Happy (forthcoming) 4th of July

American Flag & The Washington MonumentSince America is celebrating her birthday a day early, let’s do the same.  Happy 233rd birthday, America!  You’re this many fingers old.  But a mere twenty-one months earlier, even George Washington didn’t think much about the idea of seceding from Britain.  In a letter to British Captain Robert Mackenzie he wrote on October 9, 1774 of independence:

“…that no such thing is desired by any thinking man in North America; on the contrary, that it is the ardent wish of the warmest advocates for liberty, that peace and tranquility, upon constitutional grounds, may be restored, and the horrors of civil discord prevented…”

It’s not that Washington was content with the way things were, but the differences had not yet risen to the point where he felt they were irreconcilable.   The Powell doctrine didn’t exist back then.  The founders entered into a war not knowing whether they could win it.  England’s soldiers were far from home, however, and France was looking for new ways to stick a finger in the King’s eye.  Perhaps fortune and geography favored the foolish, and yet here we are.  Why did they fight?  Perhaps they felt it was simply the right thing to do.

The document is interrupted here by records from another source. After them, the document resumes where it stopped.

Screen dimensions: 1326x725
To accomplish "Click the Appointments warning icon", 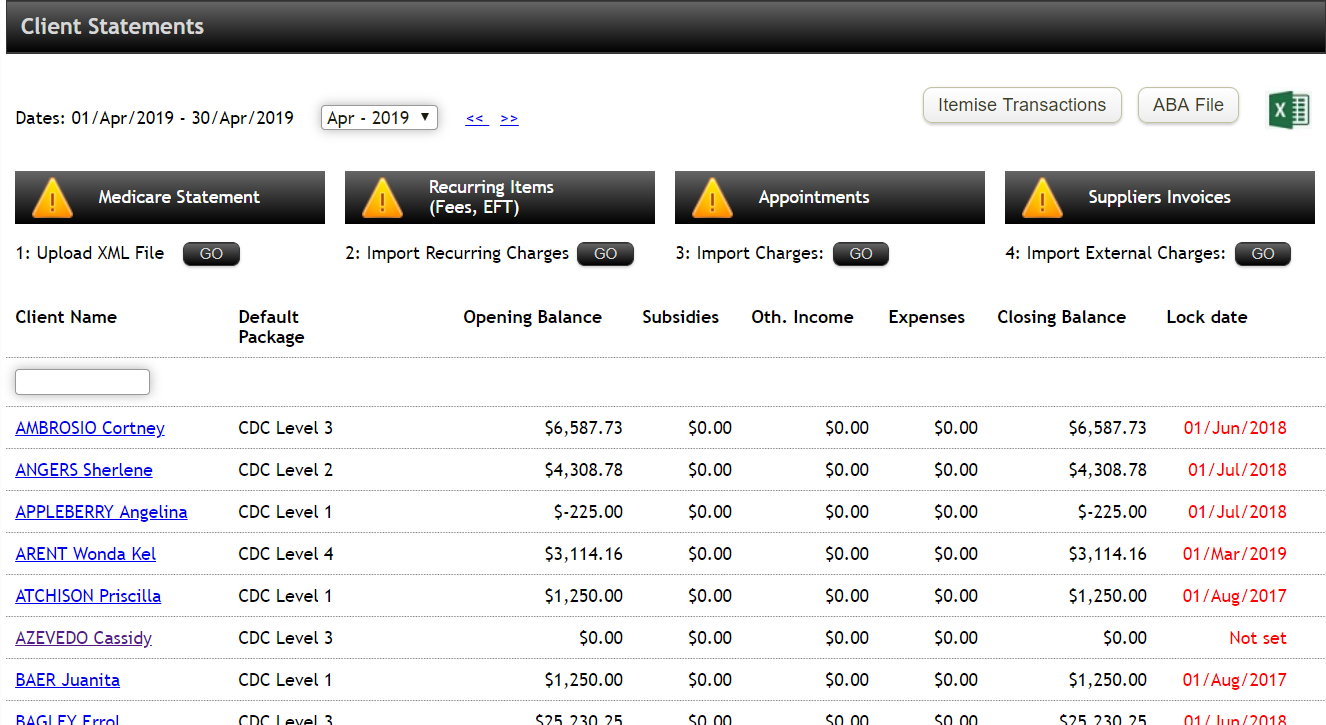I will 712,197.
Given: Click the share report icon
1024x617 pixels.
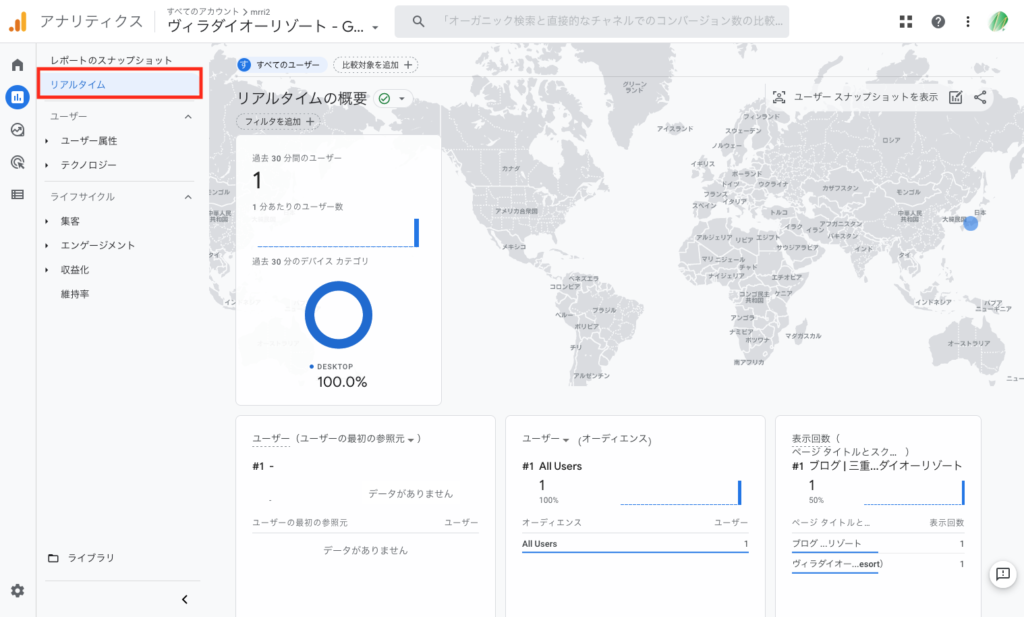Looking at the screenshot, I should click(x=980, y=97).
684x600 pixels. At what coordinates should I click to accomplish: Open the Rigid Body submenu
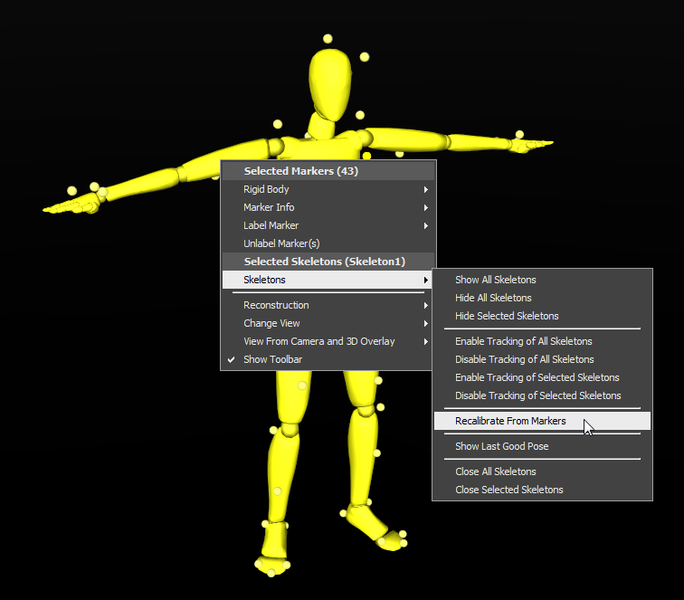pos(266,190)
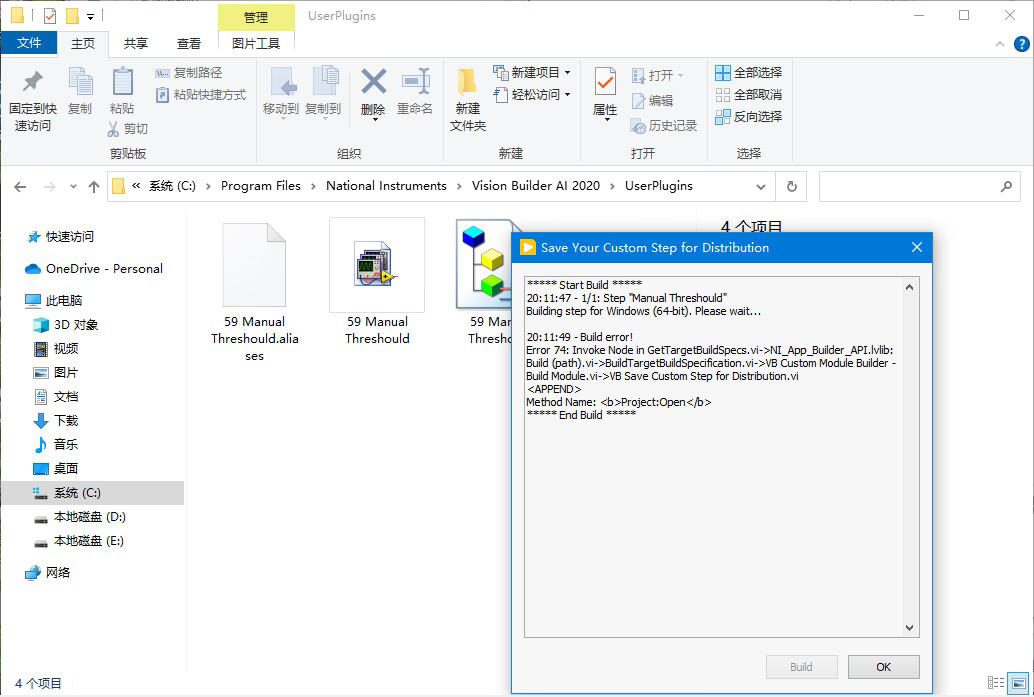Click the Rename icon in ribbon
The height and width of the screenshot is (697, 1034).
(x=415, y=82)
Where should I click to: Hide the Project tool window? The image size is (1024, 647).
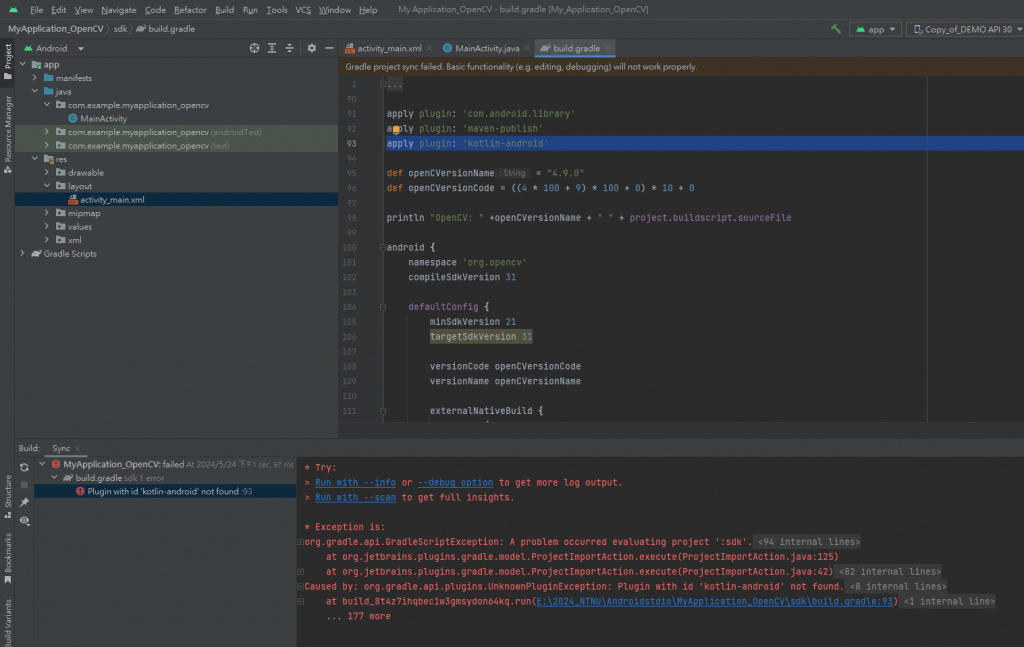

It is often said that America’s revolution was one of ideas and not merely one of force.  Those ideas had strong ideological grounding from the likes of John Locke, upon whom Jefferson based the preface of the Declaration of Independence.  It was he who wrote that man was entitled to life, liberty, and property.

The real revolution did not end in 1781, however.  It continues today as our country struggles through recession.  Back then, the idea that we could ruin the entire world through global warming or nuclear war would have been considered laughable, and yet today it is understood by all but the most foolish.  Back then black men counted  as property, as did women and children.  Today a black man is president, and America’s voice to the rest of the world is a woman.

Perhaps the next revolution lies in the orthodoxy of economics; the idea that production can sustain us.  If production sustains us at the cost of the environment, it does so at the cost of our children.  How we value the earth and future generations is something our current model does so poorly, that to this day coal production destroys land and pollutes the air.

Perhaps the next revolution will be how we as a world community live together.  Although Roosevelt and Truman worked to form the United Nations in 1945, the institution has done a poor job at preventing wanton attacks on civilians, despotism, and adventurism.

Perhaps the next revolution is yet within America, on how we govern ourselves.  As I look at the fiasco that faces the people of California I wonder what it will take to undo the tyranny of the minority of people who are unable to cope with the simple notion that you get what you pay for.  If government requires the consent of the governed, which is really what King George III lost, doesn’t it also require at least some amount of common ground?  Where is that common ground today?  This is not just a challenge for politicians.  Californians themselves must agree on what is important to fund and what is not.

So Happy Birthday America!  Now let’s get back to work.